Aku menyesap minumanku perlahan, menikmati aroma teh melati dingin yang mengalir dalam tenggorokanku. Aku menatap kosong ke arah layar komputer itu, pikiranku entah sedang bermain kemana. terlalu banyak hal yang kupikirkan. Kalau ia bisa bicara mungkin ia akan mengeluh dan memarahiku yang telah membiarkannya bekerja begitu keras. Aroma oli dan gas di luar sana tidak menggangguku sama sekali, bahkan suara bising mesin-mesin kendaraan tak dapat mengusikku.
Alunan lagu yang terdengar sayup menyertaiku berlari dalam pikiran-pikiranku, menemaninya bermain di alam bawah sadar. Lagi-lagi aku teringat kejadian pagi tadi. Kau meludah seolah aku ini sampah, kau memaki seolah aku tak berguna, kau melempar seolah aku ini hina.
Tapi aku ingat lagi bagaimana aku meminta maaf karena aku yang salah, karena aku melawan. Aku bersalah bahkan hanya karena aku mencoba membela diriku sendiri. Dunia yang serasa tak adil.
Aku kembali menenggelamkan pikiran-pikiran konyolku yang ingin berontak. Aku mencoba berfokus pada aroma teh melati ini. Mencoba pergi dari ingatan pagi tadi.
" Mbak, ini motornya sudah selesai diservis" seorang teknisi menghampiriku perlahan sambil membawa secarik kertas nota yang harus kubayar.
" Oh, ya. Terima kasih, sebentar lagi saya ke kasir" kataku seraya mengambil kertas nota itu dan menyimpannya dalam kantongku.
Aku merapikan laptopku yang terbuka, mengemasnya dan memasukkannya ke dalam tas. Berat rasanya meninggalkan tempat ini. Bukan karena aku suka bau oli atau suara bising ini. Aku hanya ingin menyendiri, tanpa ada yang kenal aku, tenggelam dalam pikiran-pikiranku sendiri, menjadi orang yang aku ingin, yang aku suka...

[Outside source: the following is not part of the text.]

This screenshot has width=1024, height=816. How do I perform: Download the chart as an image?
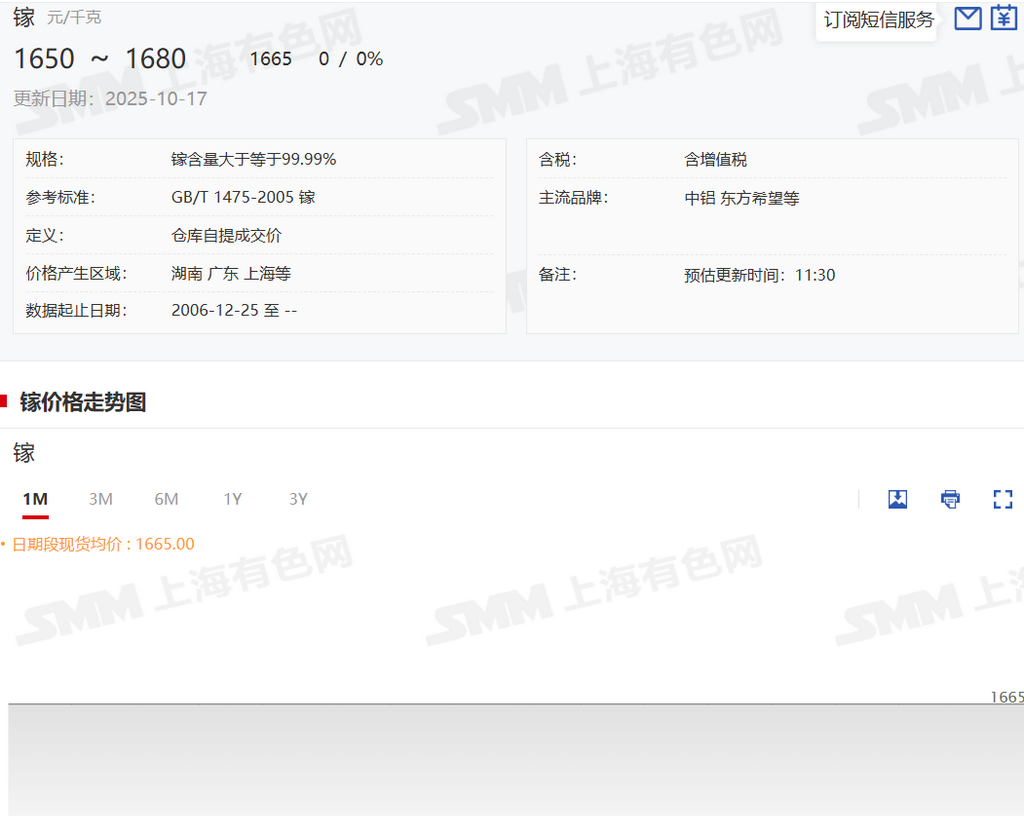pos(897,499)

Pergi ke kasir dan membayar nota tadi tidak memerlukan waktu yang lama. Setelah itu aku mengambil motorku, menghidupkannya perlahan dan melajukannya menuju jalan pulang. Aku belum ingin pulang, aku ingin berjalan-jalan sejenak, menghilangkan segala penat yang membebani kepalaku. Seandainya pagi ini tak ada, seandainya aku pergi lebih cepat, atau seandainya tadi aku diam. Terlalu banyak penyesalan namun takkan mengubah apapun. Aku menghela napas perlahan, mengingat kejadian setelah itu, satu senyuman, satu kecupan permohonan maaf. Ya, itu sudah cukup mengobati semuanya. Aku sudah terbiasa dengan konjungtur ini, aku sudah bisa menebak tiap akhir dari sebuah kejadian yang kualami.

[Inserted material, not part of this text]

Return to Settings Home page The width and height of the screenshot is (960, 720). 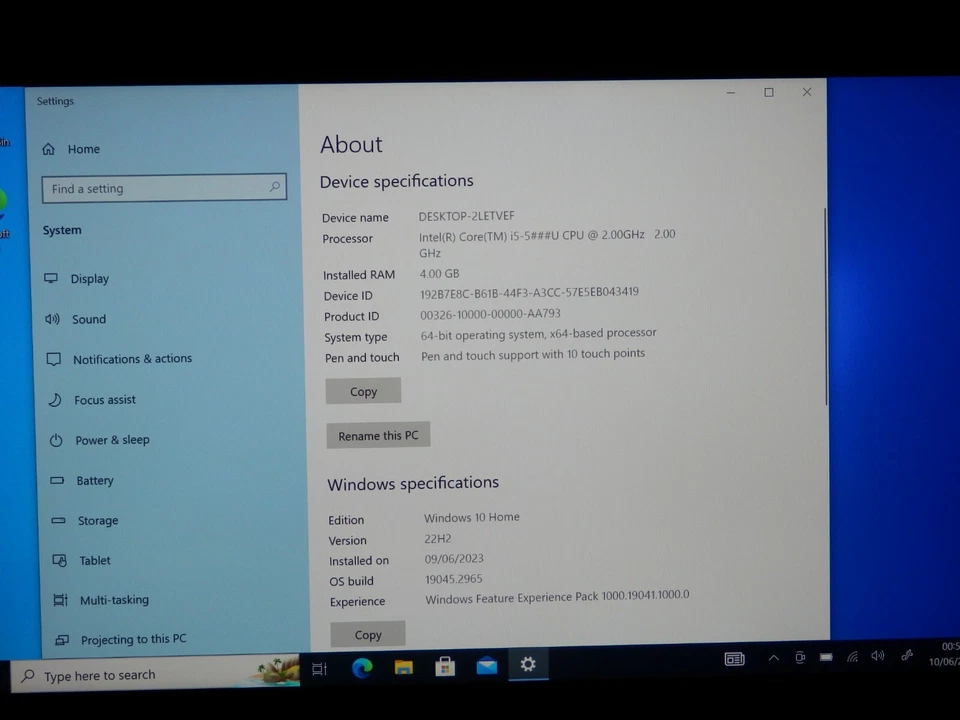click(83, 148)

Aku harus bahagia dengan semuanya kan?
Aku melaju menuju salah satu gang perumahan dan berhenti pada satu rumah. Disambut dengan gonggongan anjing di depan rumah itu, dengan ekornya yang bergoyang. Kubunyikan bel perlahan, seorang wanita keluar dan membukakan pintu, tak lupa dengan senyum hangat yang selalu menghiasi wajahnya. Ah, senyuman yang selalu membuatku ingin menangis, bukan karena sedih, bukan karena marah. Tapi karena aku belum dapat membanggakannya.
"Ia dimana bu?" tanyaku.
"sudah tidur, ayo masuk. Makanlah dulu" katanya
Aku melepas helmku dan memasuki ruang tidur ibuku. Seorang pria hampir paruh baya sedang tertidur dengan bocah kecil yang kukenal. Lagi-lagi aku tersenyum. Aku disini saja dulu, nanti malam baru pulang, adil kan?